Question

Marvin the Martian needs to get back home. Marvin is 321,770 m from his home on Mars. He decides the quickest way to get home is to use his canon to fire himself into flight. He aims the the canon at an angle of 25 degrees. When the canon is fired Marvin the Martian is launched into flight at an initial velocity of 1250 m/s.

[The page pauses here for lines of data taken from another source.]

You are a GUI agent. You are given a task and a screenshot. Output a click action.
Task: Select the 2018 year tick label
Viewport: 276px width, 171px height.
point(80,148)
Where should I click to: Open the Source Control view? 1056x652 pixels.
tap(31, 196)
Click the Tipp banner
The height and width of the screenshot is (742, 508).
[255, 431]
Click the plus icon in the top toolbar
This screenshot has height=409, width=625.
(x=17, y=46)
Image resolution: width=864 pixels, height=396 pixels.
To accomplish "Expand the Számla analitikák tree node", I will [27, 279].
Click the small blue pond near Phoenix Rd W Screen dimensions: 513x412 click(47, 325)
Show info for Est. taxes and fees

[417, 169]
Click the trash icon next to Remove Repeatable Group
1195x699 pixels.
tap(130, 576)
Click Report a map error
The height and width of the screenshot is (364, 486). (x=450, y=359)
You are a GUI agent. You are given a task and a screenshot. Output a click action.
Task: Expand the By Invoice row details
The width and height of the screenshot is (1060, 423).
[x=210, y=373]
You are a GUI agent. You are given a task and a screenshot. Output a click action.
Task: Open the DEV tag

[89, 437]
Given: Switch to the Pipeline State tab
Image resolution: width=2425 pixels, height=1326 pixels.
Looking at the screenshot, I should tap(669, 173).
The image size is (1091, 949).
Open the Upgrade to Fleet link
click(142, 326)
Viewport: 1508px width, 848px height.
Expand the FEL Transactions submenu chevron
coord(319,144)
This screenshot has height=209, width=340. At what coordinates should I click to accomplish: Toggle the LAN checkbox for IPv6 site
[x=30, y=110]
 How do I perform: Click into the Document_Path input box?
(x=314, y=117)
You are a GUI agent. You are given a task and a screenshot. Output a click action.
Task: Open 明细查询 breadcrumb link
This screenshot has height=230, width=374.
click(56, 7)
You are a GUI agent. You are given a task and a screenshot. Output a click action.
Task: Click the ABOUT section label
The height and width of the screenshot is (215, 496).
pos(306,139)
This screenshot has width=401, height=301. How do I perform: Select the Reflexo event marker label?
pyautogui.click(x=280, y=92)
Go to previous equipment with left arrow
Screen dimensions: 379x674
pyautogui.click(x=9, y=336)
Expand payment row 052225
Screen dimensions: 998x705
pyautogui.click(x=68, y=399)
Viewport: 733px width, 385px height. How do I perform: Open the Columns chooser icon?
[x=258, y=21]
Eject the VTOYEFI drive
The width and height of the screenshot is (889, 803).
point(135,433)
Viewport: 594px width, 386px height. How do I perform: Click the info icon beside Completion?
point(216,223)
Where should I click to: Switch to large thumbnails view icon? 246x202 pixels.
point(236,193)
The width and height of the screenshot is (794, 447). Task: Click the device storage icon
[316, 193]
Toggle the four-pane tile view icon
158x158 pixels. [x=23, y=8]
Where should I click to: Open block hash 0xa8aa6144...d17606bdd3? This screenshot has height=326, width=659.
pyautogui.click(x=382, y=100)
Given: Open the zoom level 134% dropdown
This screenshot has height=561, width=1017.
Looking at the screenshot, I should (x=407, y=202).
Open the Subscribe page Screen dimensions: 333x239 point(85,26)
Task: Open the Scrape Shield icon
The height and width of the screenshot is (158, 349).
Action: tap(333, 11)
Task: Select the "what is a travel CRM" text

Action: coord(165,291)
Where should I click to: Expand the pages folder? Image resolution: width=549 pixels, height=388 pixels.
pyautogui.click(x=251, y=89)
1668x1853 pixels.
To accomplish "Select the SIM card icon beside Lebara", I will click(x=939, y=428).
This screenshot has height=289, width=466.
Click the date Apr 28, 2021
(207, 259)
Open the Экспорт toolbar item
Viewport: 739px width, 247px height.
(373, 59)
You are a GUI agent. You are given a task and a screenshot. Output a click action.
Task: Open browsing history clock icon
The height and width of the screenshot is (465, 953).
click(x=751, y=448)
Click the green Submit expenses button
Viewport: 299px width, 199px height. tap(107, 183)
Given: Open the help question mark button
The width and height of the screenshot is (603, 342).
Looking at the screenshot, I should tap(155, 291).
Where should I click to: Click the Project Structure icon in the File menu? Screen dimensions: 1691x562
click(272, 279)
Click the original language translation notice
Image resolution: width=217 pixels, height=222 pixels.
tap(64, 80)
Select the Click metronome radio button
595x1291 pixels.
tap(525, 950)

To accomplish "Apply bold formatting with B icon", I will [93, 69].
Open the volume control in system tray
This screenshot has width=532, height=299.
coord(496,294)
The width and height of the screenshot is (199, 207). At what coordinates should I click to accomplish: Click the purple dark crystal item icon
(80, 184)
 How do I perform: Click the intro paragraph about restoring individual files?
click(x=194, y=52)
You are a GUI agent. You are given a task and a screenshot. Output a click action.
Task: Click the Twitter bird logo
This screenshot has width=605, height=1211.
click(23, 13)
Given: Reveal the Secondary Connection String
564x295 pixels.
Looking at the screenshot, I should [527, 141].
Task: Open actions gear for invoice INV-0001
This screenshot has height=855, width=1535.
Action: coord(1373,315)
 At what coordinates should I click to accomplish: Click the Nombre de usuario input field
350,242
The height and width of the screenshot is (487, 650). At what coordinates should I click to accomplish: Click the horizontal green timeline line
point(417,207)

The question is will his plan work

Answer 1

y = 14238 m. the height of the rocket is much less than this distance therefore the plan will not work.

Step-by-step explanation:

Let's analyze this exercise, so that the Martian's plan works, the vertical height of the body must be zero when it is more than half of the way to the planet Mars, this is so that Mars attracts it and can arrive.

Let's calculate the maximum height of the launch

`v_(y) ^2 = v_(oy)^2 - 2 g y`

at the highest point
`v_(y)` = 0

y = v_{oy}² / 2g

y = (v₀ sin θ)² / 2g

let's calculate

y = (1250 sin 25)² /2 9.8

y = 14238 m

In the exercise, indicate that the distance to Mars is h = 321770 m, half of this distance is

h / 2 = 160885 m

therefore the height of the rocket is much less than this distance therefore the plan will not work.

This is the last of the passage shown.